Fleming and McKissic and Myreon Jones and Anthony Duruji all chipped in at least one three, and they and Niels Lane had all done something else good — McKissic playing fine defense on Smith, for example — and something else bad — Fleming banging two big threes and having five assists but also losing his mind with the ball late in the game, or Lane pairing his typically incredible defense with two atrocious threes late in the first half — by that point in the game, too.

And Florida was getting looks to go down — leaner threes from Appleby, finishes by Castleton over Kessler — that were not “good” shots in the sense of expected points, and maybe weren’t even advisable ones in the flow of its offense. The Gators got a little lucky on their shots, making 40 percent of their threes for just the fifth time this season.

But Auburn was lucky, too. Kessler hit his ninth three of the season — on his 41st attempt. Some of Smith’s shots were over the sort of defense any coach would dream of. Zep Jasper split defenders and threw up a reverse that found nylon. And if not for several sins of commission on offense in a first half that saw it lead 22-14 at the under-four timeout, Florida might well have shoveled Auburn into a double-digit hole before the break.

Instead, Auburn broke off an effortless 7-0 run into halftime, then followed it with a 14-5 run out of the locker room that flipped an eight-point deficit into a nine-point lead. That stretch put Florida in the familiar position of having to chase down a foe in the second half despite one of the most spirited first halves of competition these Gators have offered all year.

A lesser team might have broken there, convinced it had already given its best effort, thrown its finest punch, taken its best shots.

Florida, for all its faults, is not that lesser team — it is one that fights.

So fight the Gators did. And by making enough shots to match their defensive tenacity, they shrank and shrank that lead before seizing it again. And they would never give it up — not with their hands sweating, not with Auburn tearing at their fingers to break the grip.

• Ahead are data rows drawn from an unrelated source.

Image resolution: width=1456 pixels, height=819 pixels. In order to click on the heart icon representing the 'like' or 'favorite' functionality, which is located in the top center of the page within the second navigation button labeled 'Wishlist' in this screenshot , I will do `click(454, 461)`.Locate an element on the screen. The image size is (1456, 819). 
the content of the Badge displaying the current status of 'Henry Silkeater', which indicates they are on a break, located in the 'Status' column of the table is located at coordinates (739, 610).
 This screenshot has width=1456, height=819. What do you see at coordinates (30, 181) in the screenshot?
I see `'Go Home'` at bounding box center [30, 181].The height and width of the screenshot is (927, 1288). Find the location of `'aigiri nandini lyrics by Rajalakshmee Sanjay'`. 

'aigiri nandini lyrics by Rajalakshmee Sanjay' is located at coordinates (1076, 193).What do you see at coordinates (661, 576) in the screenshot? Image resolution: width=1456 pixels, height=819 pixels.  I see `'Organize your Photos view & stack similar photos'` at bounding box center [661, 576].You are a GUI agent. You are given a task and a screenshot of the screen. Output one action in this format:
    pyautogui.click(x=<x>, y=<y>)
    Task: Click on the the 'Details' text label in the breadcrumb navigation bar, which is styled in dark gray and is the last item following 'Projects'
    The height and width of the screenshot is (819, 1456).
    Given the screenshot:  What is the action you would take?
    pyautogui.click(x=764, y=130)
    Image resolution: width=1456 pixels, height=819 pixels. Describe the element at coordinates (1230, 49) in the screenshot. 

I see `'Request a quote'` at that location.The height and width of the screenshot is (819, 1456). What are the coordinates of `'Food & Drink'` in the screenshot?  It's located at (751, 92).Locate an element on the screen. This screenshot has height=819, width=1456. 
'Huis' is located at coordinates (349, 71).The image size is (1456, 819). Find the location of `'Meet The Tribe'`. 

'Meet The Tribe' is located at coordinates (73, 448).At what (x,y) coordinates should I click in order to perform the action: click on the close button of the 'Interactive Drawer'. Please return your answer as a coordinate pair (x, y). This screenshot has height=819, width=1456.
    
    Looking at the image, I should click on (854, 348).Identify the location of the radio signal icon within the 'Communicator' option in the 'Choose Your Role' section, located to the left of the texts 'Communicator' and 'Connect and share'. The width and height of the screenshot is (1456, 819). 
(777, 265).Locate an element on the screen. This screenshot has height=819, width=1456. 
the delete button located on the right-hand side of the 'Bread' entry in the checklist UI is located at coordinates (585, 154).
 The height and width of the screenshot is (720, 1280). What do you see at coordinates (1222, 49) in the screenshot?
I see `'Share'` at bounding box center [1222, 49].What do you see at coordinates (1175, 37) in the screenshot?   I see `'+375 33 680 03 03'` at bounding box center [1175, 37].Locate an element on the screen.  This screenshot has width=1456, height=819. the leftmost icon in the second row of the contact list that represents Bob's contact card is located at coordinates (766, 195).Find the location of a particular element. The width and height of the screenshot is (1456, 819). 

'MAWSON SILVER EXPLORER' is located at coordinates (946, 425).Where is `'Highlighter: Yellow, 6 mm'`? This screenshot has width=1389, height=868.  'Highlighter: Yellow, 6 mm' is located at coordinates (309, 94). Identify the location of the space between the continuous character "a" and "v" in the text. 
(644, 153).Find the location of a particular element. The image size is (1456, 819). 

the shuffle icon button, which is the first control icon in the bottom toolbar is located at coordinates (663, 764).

What this means for this season is not totally clear, though a win this big could conceivably send the Gators up from the back of a pack of teams perched on the NCAA Tournament bubble to the middle of it. With three more wins from a slate that now features just four more games, but is split between major challenges against Arkansas and Kentucky and seemingly easier games against Georgia and Vanderbilt, Florida would have 20 on the season and 10 against SEC foes, numbers that would be both round and remarkable — and probably good enough to not sweat too hard on Selection Sunday so long as the Gators also win at least one SEC Tournament game.

What this win — and this season — mean for White’s tenure at Florida is also unclear. It’s the biggest win for a coach whose program has managed big wins on occasion, but not quite found stable footing in his seventh season. Ironically, it feels like some Gators might feel much better on this day were Florida in Auburn’s spot on this Saturday — loser to a Florida-like team, but pointed toward perennial prominence.

But this is Florida’s biggest regular-season win in Gainesville ever in relation to poll rankings, and it came in front of a hot crowd, over a rival, and via a triumph dramatic enough to elicit the sort of half-hearted impromptu court-storming that probably confirms why Florida fans shouldn’t attempt them in the first place. For me, it felt great to watch, even if it was a game involving this team — the Never, Ever Easy Gators, or the Heart and Hustle Gators, or the Lazarus Gators — because this was a huge, emotional win for Florida, all the other context and fallout and takeaways be damned.

I think there are Florida fans for whom that is not the case. I feel bad for them.

But this isn’t about them. I hope it never will be.

And I hope the Gator Boyz get to be hot tonight.